# On the nature of curses and expletives.



## Svrtnsse (Jun 26, 2015)

My PoV character just fell on her face in the snow - unexpectedly. I felt this would be a good opportunity to show off a bit of world building (word building?) by having her use some kind of fitting expletive.

Coming up with a curse fitting the setting isn't very difficult. Something like _By the lady's unmended mittens!_ would fit quite nicely with the character's cultural background and with the setting in general. It just seems a bit long and unwieldy (ok, it's also a really silly example, but it's just an example). No matter how well it fits the character and the setting, it's not the kind of thing you let out when you fall on your face, or stub your toe, or hit your thumb with the hammer.

For things like that, you want something short and powerful, that you can release with a single breath. You'll want one syllable, or maybe two, at most. You're not going to rant off a long harangue of words, are you?

Maybe you are?
I know I wouldn't, but maybe that's just me.

What kind of curses or expletives do you use? Long ones or short? In real life and in your writing?

It's pretty fun making up long and colorful curses, but to me they rarely seem natural, and sometimes even comical.

What's your take on it?


----------



## Trick (Jun 26, 2015)

I'd say your at a 3 syllable max for a reaction expletive, for it to seem natural (pure opinion). As someone who curses much more than he should, I can agree that long, colorful curses are more suited to rants, thought out insults and perhaps the occasional "life just dumped on me" moments. 

I don't know the culture of your world but I can tell you what I did. I kept hell, damn and, occasionally, shit. I dropped the F-word completely and a few others that I don't even want to abbreviate. I use bloody for a few characters to represent that they are from a slightly different culture (with differences akin to US/UK). Other than that, everything has etymology in world, the most common being: "Gant's Balls" or some variation thereof. Gant is a negative historical figure thought of like the devil. Not A devil, The devil. There are also totems in my world so people are often insulted by 'lesser' totem animals. For instance, being called a gibbon may mean you are agile but it also might mean you're a loud mouth.

▶ _Things to do_:
1. In the forum thread on curses and expletives, who is Gant in Trick's world?
2. Shorten the paragraph that begins "Coming up with a curse fitting the setting" from the forum thread on curses and expletives, keeping its main points.
3. Extend the forum thread on curses and expletives past its final reply.

▶ _Supplied information_:
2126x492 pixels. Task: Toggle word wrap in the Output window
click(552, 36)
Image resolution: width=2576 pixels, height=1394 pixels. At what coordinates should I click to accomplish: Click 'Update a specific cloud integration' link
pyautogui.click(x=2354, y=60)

▶ _Final answers_:
1. Gant is a negative historical figure who is thought of like the devil, not a devil but the devil.

2. Making up a curse that suits the setting is easy. For example, _By the lady's unmended mittens!_ fits the character's culture and the world well. But it is long and clumsy (and admittedly silly), and however well it fits, it is not something a person would blurt out after falling on their face, stubbing a toe or hitting a thumb with a hammer.

3.
From what I've seen of your current work (I've read a few excerpts you've used for examples) I can't imagine her using curses quite so inappropriate as Gant's Balls but I could see her using farm/country related cursing. Sheep Dung! for instance. Now, if you're trying to communicate a more extreme reaction to convey a particularly dark mood, you might want a little shock for the reader so you could have her use a curse that is out of character. Anything scatological or reproduction-related would probably work and feel natural. Religious ones that are actually offensive, at least a little, often work for this. What religion/gods/creation structure do you have (or at least, what do your characters believe in?)


----------



## Feo Takahari (Jun 26, 2015)

I use a certain word that, considering this site's standards, I'll substitute with "gently caress."

Seriously, most of my characters don't swear. At all. But when I'm writing a tired old mercenary who no longer cares or a young soldier who wants to prove she fits in, I have no excuse for keeping their speech clean. The old standbys feel like a good way to go.


----------



## Svrtnsse (Jun 26, 2015)

I ended up going with boots.



> "Boots!" Emma cursed. "Stupid! Boots!"



It's a bit on the silly side, but it ties in well with how the anfylk grow thick fur on their lower legs and feet, making it both uncomfortable and unnecessary for them to wear foot gear - even in winter.


----------



## stephenspower (Jun 26, 2015)

Curses are generally built around defecation, sex (where it's taboo) and profaning the gods (where there are gods). What cultural taboos and profanities would your culture then inspire?


----------



## Ayaka Di'rutia (Jun 26, 2015)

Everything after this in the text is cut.